‘What did you eat?’ is what I was asked the most after returning from a road trip through the USA’s Deep South. My answer, of course, was ‘everything’.
Roadhouses, diners, barbecue joints, chicken shacks, and other fine purveyors of Southern fare are the reason why stretchy pants are my travel uniform of choice. But it’s not all about gluttony. Trying different dishes is about getting to know Southern culture, history, traditions and communities, one dish at a time.
Here’s a sample of what you’ll polish off while road-tripping south of the Mason–Dixon Line.
The Best Deep South Food
1. Po’ boys
Want to strike up a conversation with a New Orleanian? Ask them where to find the best po’ boys and you’ll get some traction.

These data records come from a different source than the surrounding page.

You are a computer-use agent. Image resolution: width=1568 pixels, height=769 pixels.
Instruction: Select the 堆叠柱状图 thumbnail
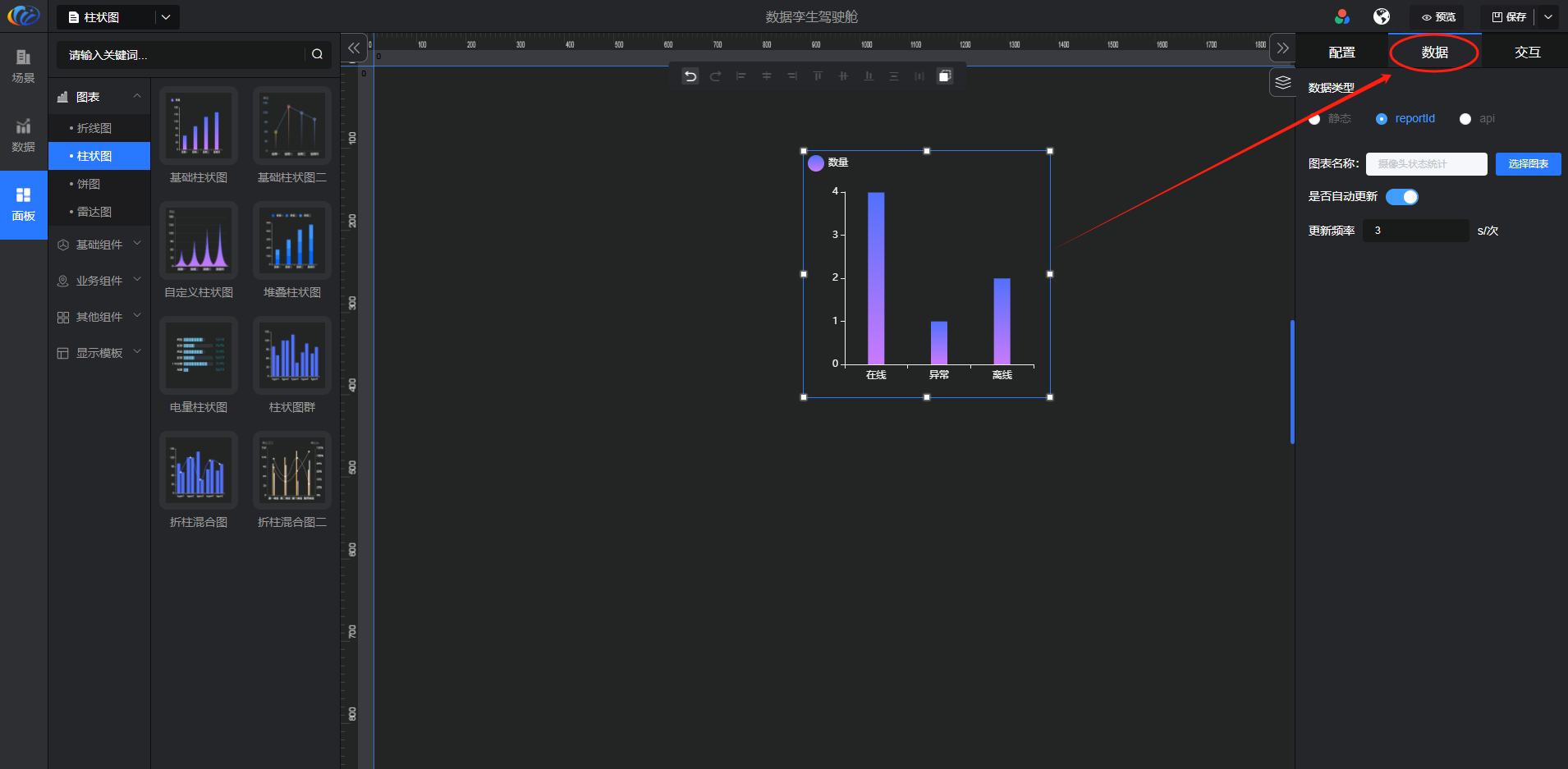292,241
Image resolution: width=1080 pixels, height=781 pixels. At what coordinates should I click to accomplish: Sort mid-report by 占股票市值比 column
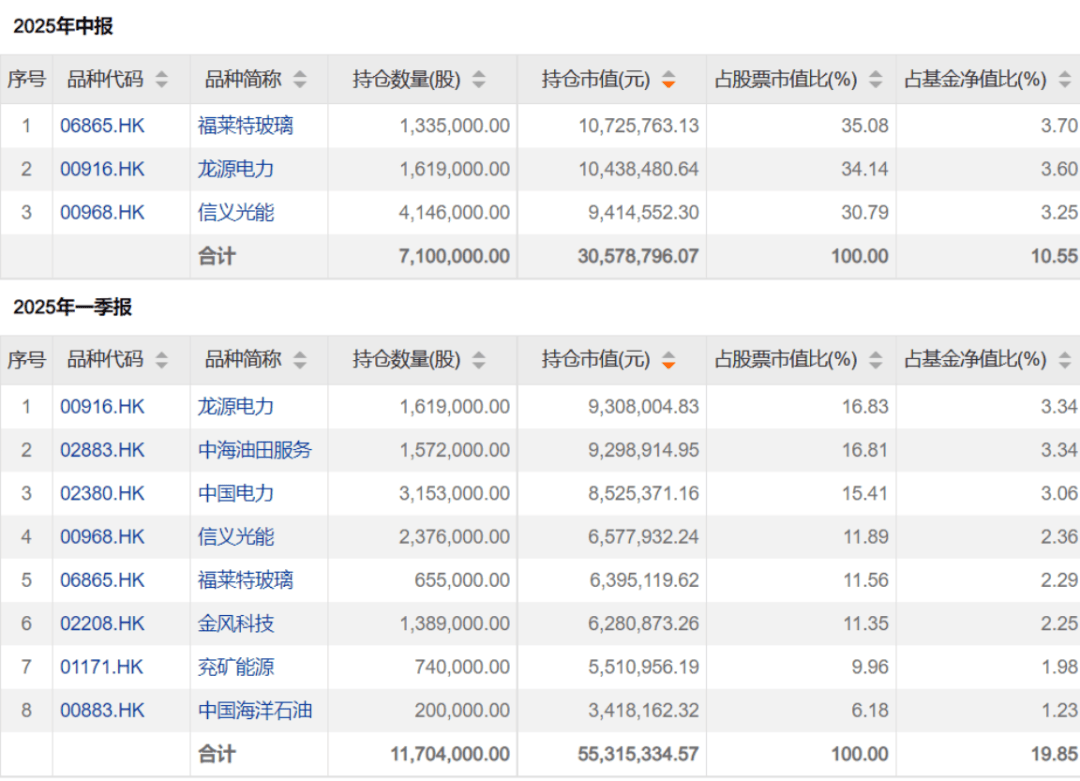click(x=874, y=80)

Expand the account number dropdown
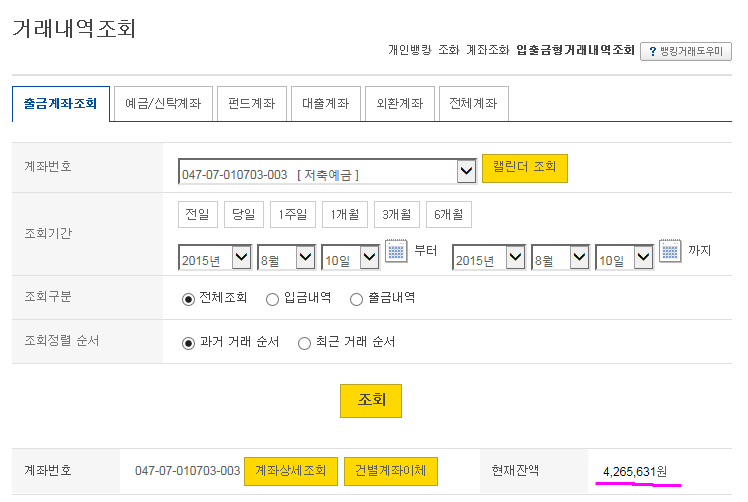tap(466, 172)
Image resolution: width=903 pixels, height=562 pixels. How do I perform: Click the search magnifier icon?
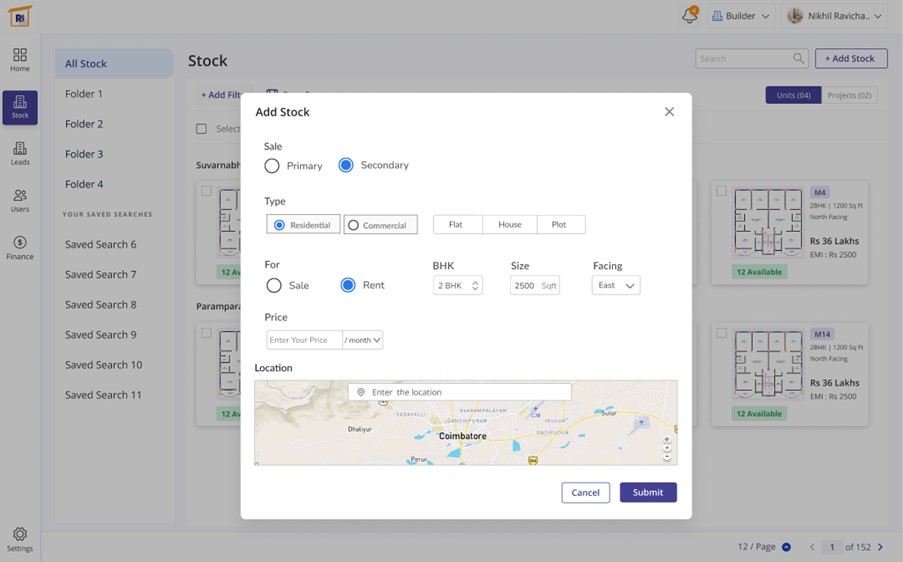click(x=798, y=59)
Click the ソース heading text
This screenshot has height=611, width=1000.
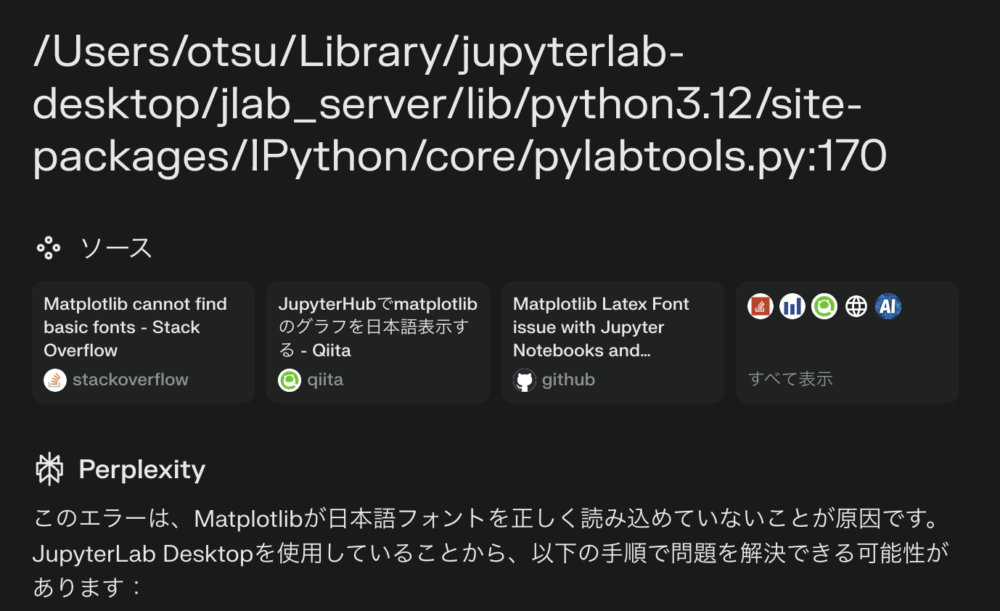click(117, 248)
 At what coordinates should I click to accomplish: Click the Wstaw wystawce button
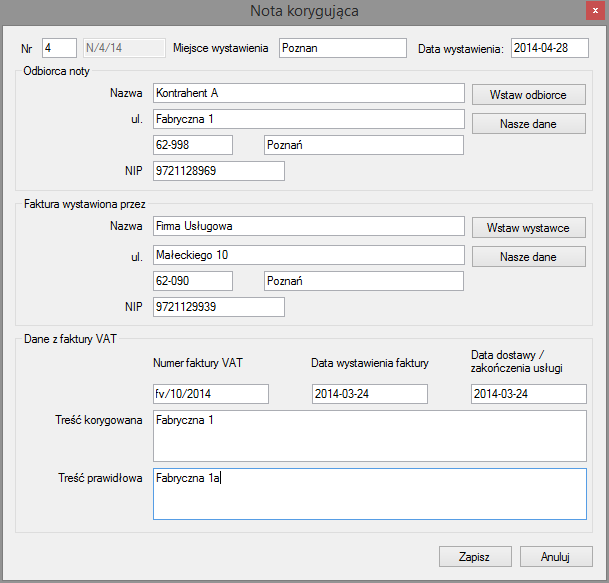click(x=528, y=228)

A Depression-era sandwich dreamed up by a pair of brothers keen to hook up striking streetcar conductors with a free lunch, the po’ boy is one of Louisiana’s best culinary creations (along with Tabasco sauce). If you like the idea of French bread filled with a hefty amount of deep-fried oysters, shrimp, crab, catfish (or roast beef, gravy and Creole mustard), then you’re going to love New Orleans.
2. Southern fried pickles
Southerners recognise the power of the humble pickle. You’ll find fried pickles on menus in restaurants and bars all over the South. The beauty of the pickle is that it doesn’t need much dressing up to become the ultimate bar snack or appetiser. Slice ‘em, batter ‘em, throw ‘em in a deep-fryer, and you’re done.
3. Hot chicken
It’s been said that revenge is a dish best served cold, but in the case of one of Tennessee’s most beloved dishes, payback can also be hot as hell. Folklore says that Nashville-style hot chicken was first created by a woman scorned, who cooked up a super-hot batch of chicken to punish her womanising boyfriend. The devious plan backfired, with the man being inspired to open his own hot chicken shack. Decades later, Nashville is filled with hot chicken joints selling deep-fried chicken pieces doused in cayenne pepper-spiked sauce. Traditionally served on white bread with pickles, the dish that originated in Music City can now be found all over the USA, but there’s no better place to give your tastebuds a good old-fashioned scorching than in Nashville.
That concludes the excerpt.